Earlier this year, FEMA released guidance on the Community Lifelines. I wrote a piece in the spring about integrating the concept into our preparedness and response activities. Last month, FEMA issued updated guidance for Community Lifeline Implementation through Toolkit 2.0. In this update, FEMA cites some lessons learned in actually applying the Lifeline concept in multiple exercises across the nation, as well as from feedback received by stakeholders. Based on these lessons learned and feedback, they have made some adjustments to their toolkit to reflect how they understand, prioritize, and communicate incident impacts; the structure and format for decision-making support products. And planning for these impacts and stabilization prior to and during incidents. They have also made some changes based upon the updated National Response Framework. The documents associated with the updated Community Lifelines all seem to reflect an inclusion in the efforts of the National Response Framework. It’s great to see FEMA actually tying various efforts together and seeking to provide grounded guidance on application of concepts mentioned in doctrine-level documents.
The biggest addition to the Community Lifelines update is the inclusion of the FEMA Incident Stabilization Guide. The ‘operational draft’ is intended to serve as a reference to FEMA staff and a resource to state, local, and tribal governments on how “FEMA approaches and conducts response operations”. It’s a 77-page document the obviously leans heavily into the Community Lifelines as a standard for assessing the impacts to critical infrastructure and progress toward restoration, not only in response, but also into recovery operations. It even reflects on bolstering Community Lifelines in resilience efforts, and ties in the THIRA and capability analysis efforts that states, UASIs, and other governments conduct. I’m not sure the document is really a review of how FEMA conducts operations, as they say, but it does review the ideology of a portion of those operations. Overall, there is some very useful information and references contained in the document, but this brings me to a couple of important thoughts:
- The utility of this document, as with the entire Community Lifelines concept, at the state and local level is only realized through integration of these concepts at the state and local levels.
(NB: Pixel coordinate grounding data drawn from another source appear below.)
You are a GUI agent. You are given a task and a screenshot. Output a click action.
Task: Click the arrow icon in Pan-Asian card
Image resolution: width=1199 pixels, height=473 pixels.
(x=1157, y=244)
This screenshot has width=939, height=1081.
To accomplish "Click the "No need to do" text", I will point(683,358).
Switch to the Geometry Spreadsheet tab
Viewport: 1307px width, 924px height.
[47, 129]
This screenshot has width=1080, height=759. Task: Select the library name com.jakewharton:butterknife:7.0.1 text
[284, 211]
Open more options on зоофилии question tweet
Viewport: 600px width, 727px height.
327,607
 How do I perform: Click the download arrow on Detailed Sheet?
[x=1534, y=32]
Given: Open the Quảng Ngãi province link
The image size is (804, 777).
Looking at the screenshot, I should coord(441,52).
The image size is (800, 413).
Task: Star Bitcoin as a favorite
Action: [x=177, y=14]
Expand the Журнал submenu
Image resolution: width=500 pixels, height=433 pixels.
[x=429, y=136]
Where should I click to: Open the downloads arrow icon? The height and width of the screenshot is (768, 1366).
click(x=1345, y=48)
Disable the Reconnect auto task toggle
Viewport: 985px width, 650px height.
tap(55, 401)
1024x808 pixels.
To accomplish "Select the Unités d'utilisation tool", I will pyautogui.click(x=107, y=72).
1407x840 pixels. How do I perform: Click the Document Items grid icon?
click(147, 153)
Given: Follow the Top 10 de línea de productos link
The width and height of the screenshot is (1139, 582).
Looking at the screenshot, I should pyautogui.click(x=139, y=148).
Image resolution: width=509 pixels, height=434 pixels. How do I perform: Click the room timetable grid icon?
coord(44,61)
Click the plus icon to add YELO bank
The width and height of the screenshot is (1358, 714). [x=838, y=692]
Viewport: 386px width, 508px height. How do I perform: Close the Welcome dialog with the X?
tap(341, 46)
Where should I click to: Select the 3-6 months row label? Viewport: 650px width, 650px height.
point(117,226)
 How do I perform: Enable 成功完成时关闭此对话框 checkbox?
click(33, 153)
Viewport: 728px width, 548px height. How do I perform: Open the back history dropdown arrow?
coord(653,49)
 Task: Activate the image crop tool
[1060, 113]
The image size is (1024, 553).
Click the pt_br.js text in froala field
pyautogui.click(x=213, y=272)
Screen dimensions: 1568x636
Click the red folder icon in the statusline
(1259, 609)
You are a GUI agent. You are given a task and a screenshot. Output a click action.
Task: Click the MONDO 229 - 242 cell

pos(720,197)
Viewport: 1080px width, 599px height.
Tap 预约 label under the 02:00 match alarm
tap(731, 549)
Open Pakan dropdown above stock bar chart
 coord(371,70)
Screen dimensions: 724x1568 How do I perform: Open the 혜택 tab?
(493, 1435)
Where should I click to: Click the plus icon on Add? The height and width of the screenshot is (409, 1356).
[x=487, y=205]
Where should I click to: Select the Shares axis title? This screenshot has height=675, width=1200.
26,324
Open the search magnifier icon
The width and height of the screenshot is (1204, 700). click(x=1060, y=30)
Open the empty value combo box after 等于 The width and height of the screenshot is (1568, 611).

- We finally have guidance on what ‘incident stabilization’ really entails.
To address the first item… In my first piece on Community Lifelines, I had already mentioned that if states or communities are interested in adopting the concept of Community Lifelines, that all starts with planning. An important early step of planning is conducting assessments, and the most pertinent assessment relative to this initiative would be to identify and catalog the lifelines in your community. From there the assessment furthers to examine their present condition, vulnerabilities, and align standards for determining their operational condition aligned with the Community Lifelines guidelines. I would also suggest identifying resiliency efforts (hopefully these are already identified in your hazard mitigation plan) which can help prevent damages or limit impacts. As part of your response and short-term recovery lexicon, procedures should be developed to outline how lifeline assessments will be performed, when, and by who, as well as where that information will be collected during an incident.
As for my second item, the concept of incident stabilization has an interesting intersection with a meeting I was invited to last week. I was afforded the opportunity to provide input to an ICS curriculum update (not in the US – more on this at a later time), and as part of this we discussed the standard three incident priorities (Life Safety, Incident Stabilization, and Property Conservation). We identified in our discussions that incident stabilization is incredibly broad and can ultimately mean different things to different communities, even though the fundamental premise of it is to prevent further impacts. This Incident Stabilization Guide is focused exclusively on that topic. In our endeavor to make ICS training better, more grounded, less conceptual, and more applicable; there is a great deal of foundational information that could be distilled from this new document for inclusion in ICS training to discuss HOW we actually accomplish incident stabilization instead of making a one-off mention of it.
Going a bit into my continued crusade against the current state of ICS training… I acknowledge that any inclusion of this subject matter in ICS training would still be generally brief, and really more of a framework, as implementation still needs to be grounded in community-level plans, but this document is a great resource. This also underscores that “learning ICS” isn’t just about taking classes. It’s about being a professional and studying up on how to be a more effective incident manager. ICS is simply a tool we use to organize our response… ICS is NOT inclusive of incident management. Not only are we teaching ICS poorly, we are barely teaching incident management.
While I’ve been away for a while working on some large client projects, I’m looking forward to ending the year with a bang, and getting in a few more posts. It’s great that in my travels and interactions with colleagues, they regularly mention my articles, which often bring about some great discussion. I’m always interested in hearing the thoughts of other professionals on these topics.